Our bale walls are 20 inches thick: 18 inches of straw, then an inch on each side of wire mesh and stucco. Some early measurements of single bales reported R-vales (the insulation value) at nearly R-50. For comparison, a standard insulated wall with 2 x 4 studs is typically R-10.
The problem with measuring a single bale is that a wall consists of many bales with gaps between them and also gaps between the bales and the framing. Gaps allow air to penetrate, reducing the insulation value. It’s not easy to measure the R-value of an entire wall, but a few brave laboratories have tried. It seems that the insulation value of an entire wall is roughly R-30, three times that of a standard 2 x 4 wall.
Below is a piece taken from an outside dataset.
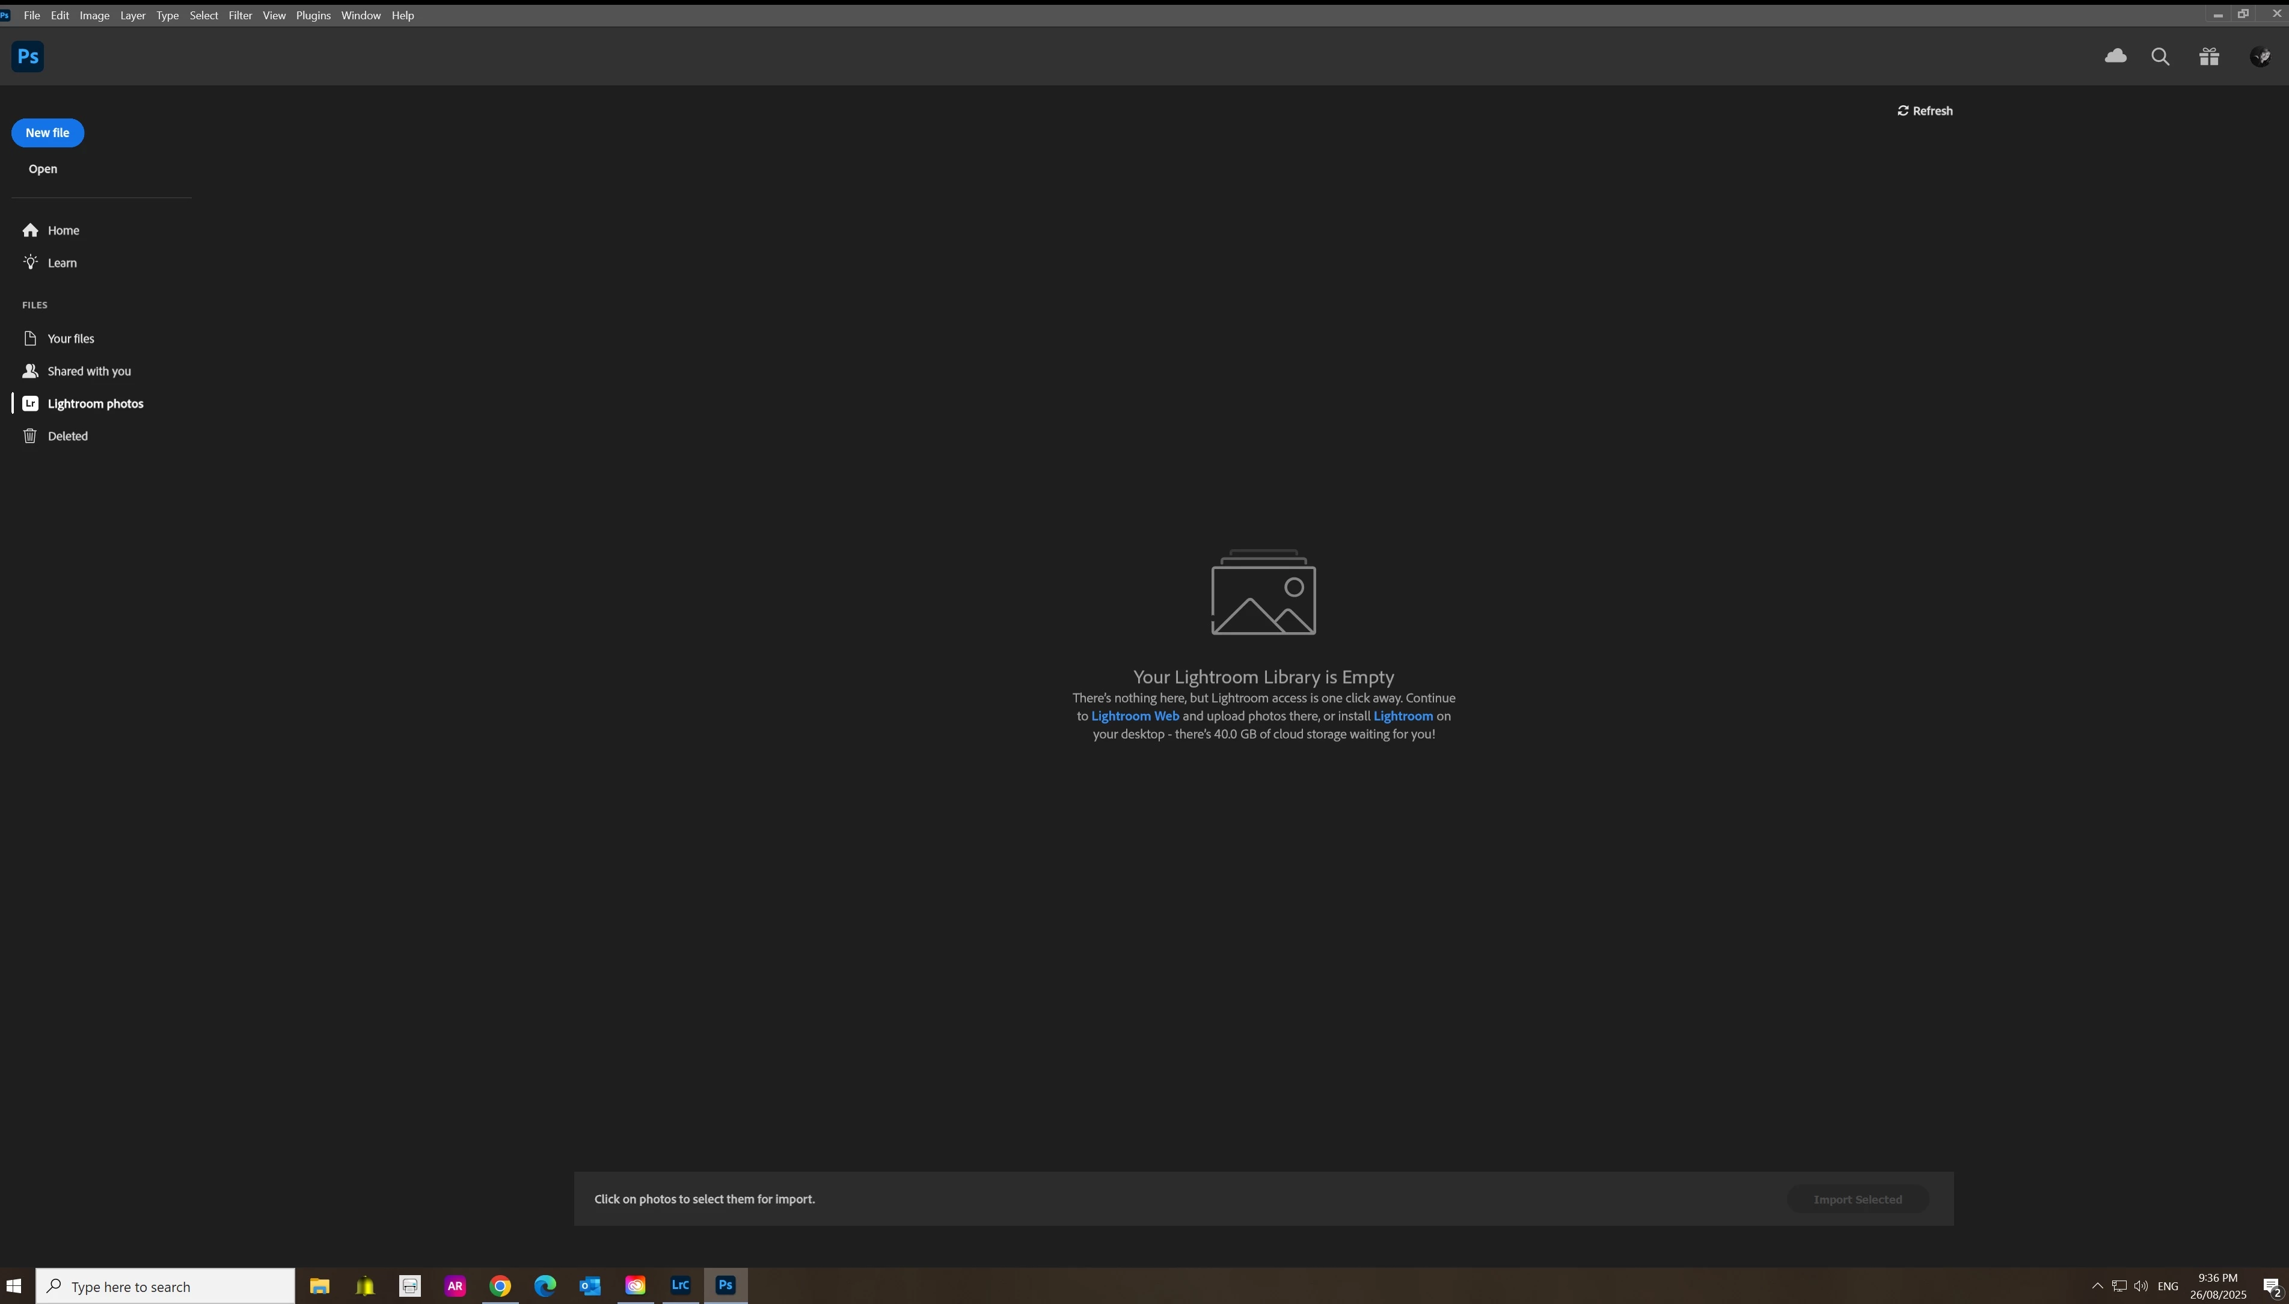Open the Filter menu
Screen dimensions: 2289x1304
click(240, 15)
To make sure we achieve that, I spent several weeks after the straw bale party, while there was still lots of loose straw around, wedging handfuls of straw into every gap, especially around window and door frames where the bales didn’t always press tightly against the frame. It must have worked. The blower door test – described on the linked page – found that the house is really tight.
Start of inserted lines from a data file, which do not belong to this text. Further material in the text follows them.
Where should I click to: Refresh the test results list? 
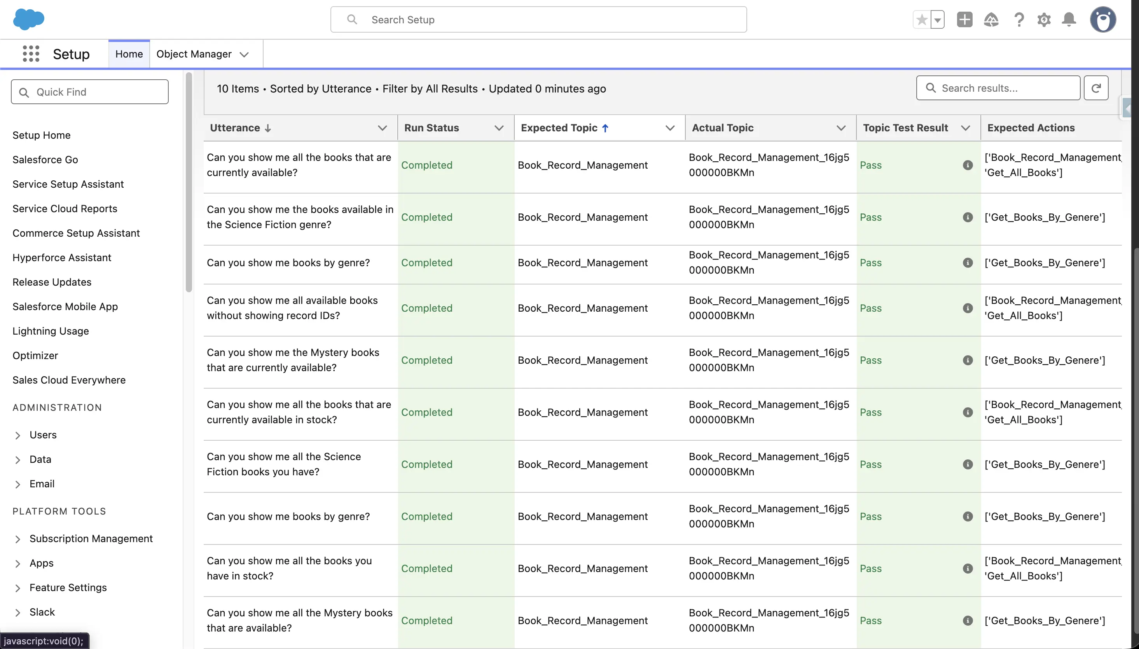(x=1096, y=88)
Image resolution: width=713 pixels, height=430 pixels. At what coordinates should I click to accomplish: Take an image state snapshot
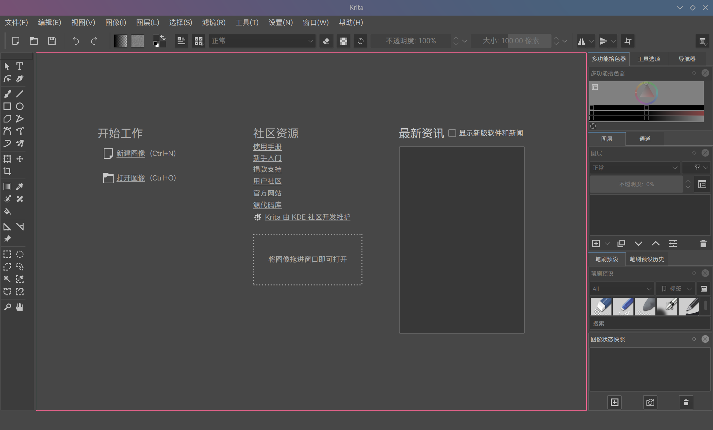[x=650, y=402]

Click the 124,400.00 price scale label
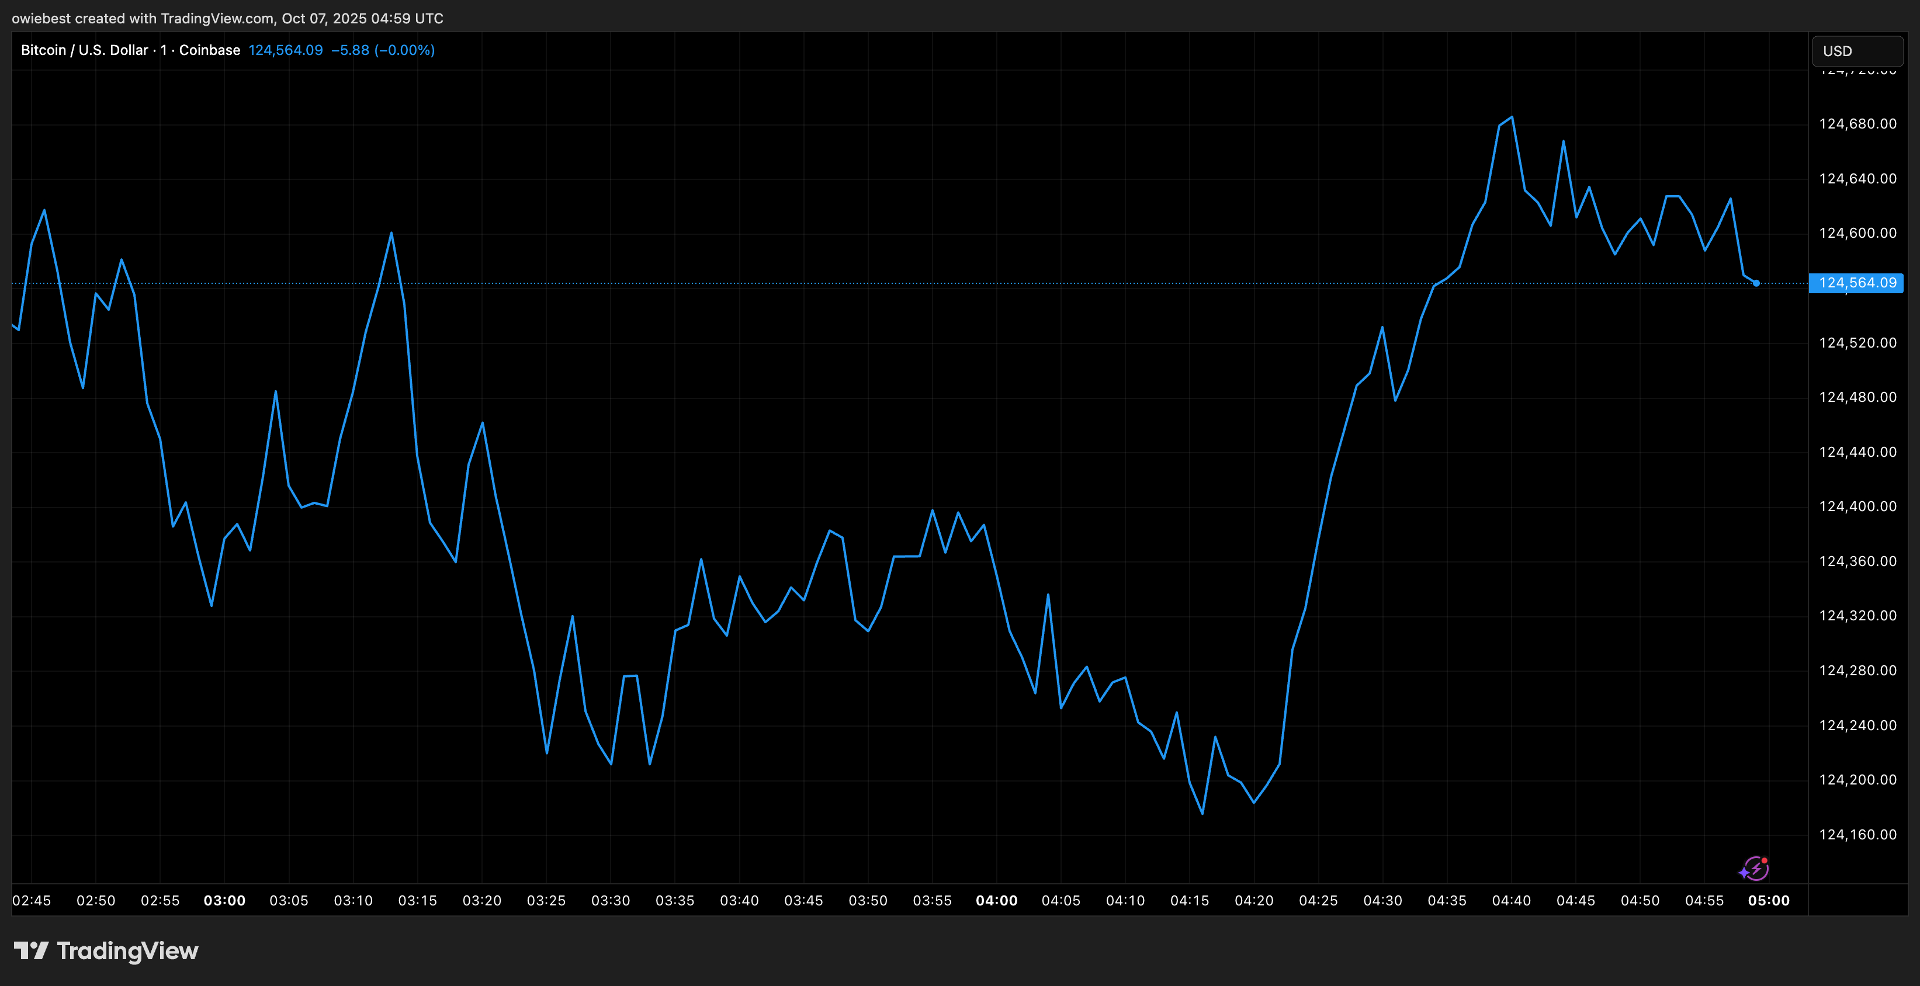point(1857,507)
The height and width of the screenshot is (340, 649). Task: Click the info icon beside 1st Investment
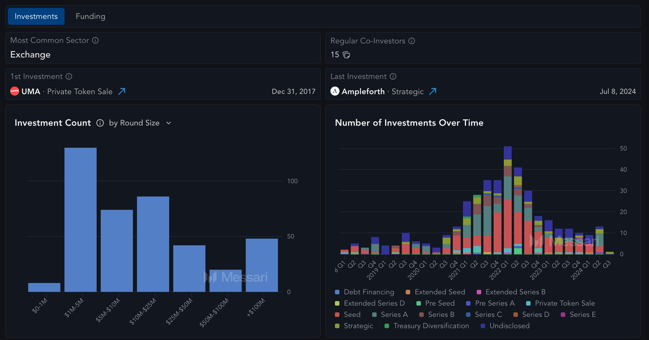pos(69,76)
We live in a high-risk area for fire. We’ve designed the house to survive a fire. The exterior stucco walls are non-flammable. The roof uses concrete tiles that have a Spanish-tile look but aren’t as fragile.
In wildfires, hot embers blow well in front of the actual fire line. These embers can be sucked into the attic of a house through the eave vents, and, indeed, this one of the most common ways that houses catch fire in a wildfire. We don’t have attic vents in the eaves but, instead, baffled vents that slip under the roof tiles. In addition, the eaves themselves are not wood, which would be typical, but cement board, a non-flammable building material made from cement and cellulose fiber.
The bottom line is that there’s almost nothing flammable on or close to the house. Any landscaping that might easily burn is kept away from the house. We do have oak trees next to the house, but the landscape situation around us makes it very unlikely that a crown fire could get started in the trees.
We hope to never test it, but we think we would survive a wildfire that sweeps through our area.